:: WHAT YOU HAVE TO DO ::
Copy each line below containing "screenshot".

:: RECORDS SUPPLIED ::
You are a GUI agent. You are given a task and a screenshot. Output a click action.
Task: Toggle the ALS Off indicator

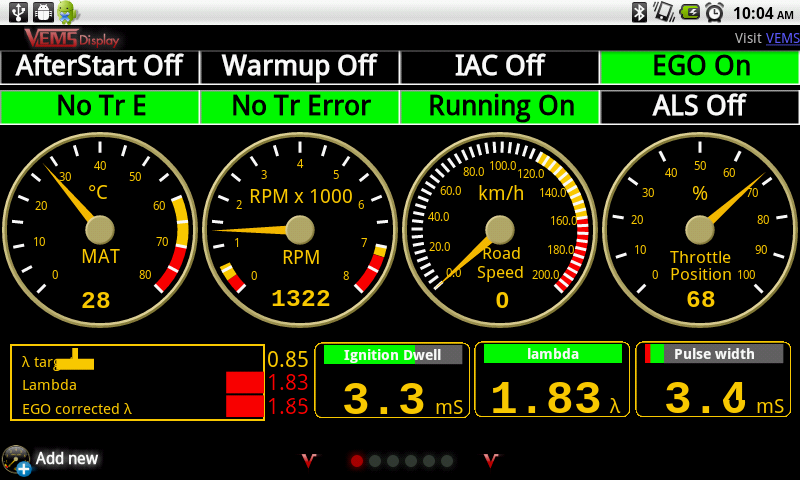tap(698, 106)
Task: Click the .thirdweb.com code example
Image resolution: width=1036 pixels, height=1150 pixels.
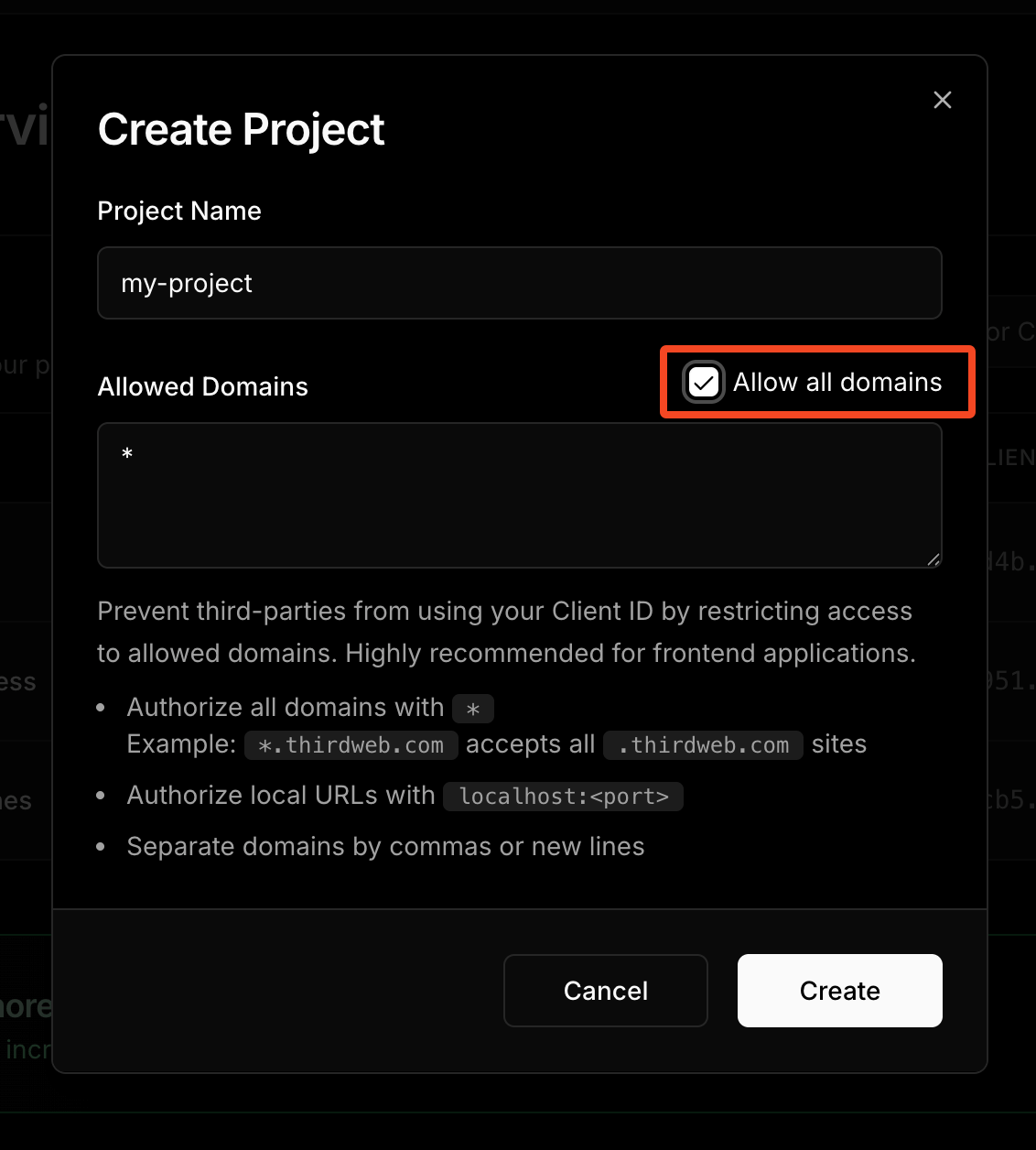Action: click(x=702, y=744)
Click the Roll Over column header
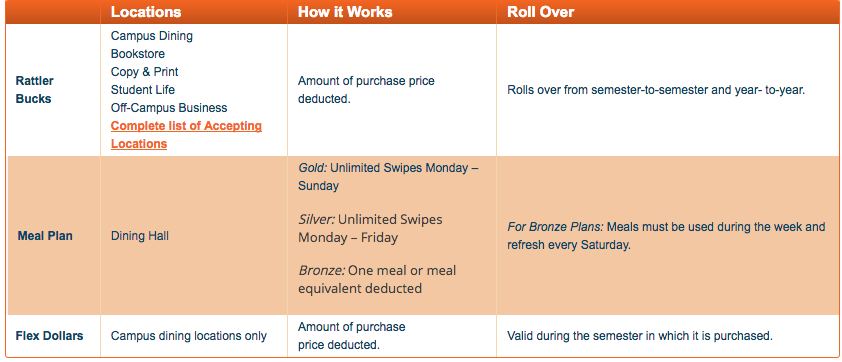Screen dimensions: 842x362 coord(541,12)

==

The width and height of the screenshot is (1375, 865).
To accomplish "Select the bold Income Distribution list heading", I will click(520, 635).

:: ANSWER BOX ::
You are a GUI agent. You are given a task and a screenshot. Output a click action.
The width and height of the screenshot is (1375, 865).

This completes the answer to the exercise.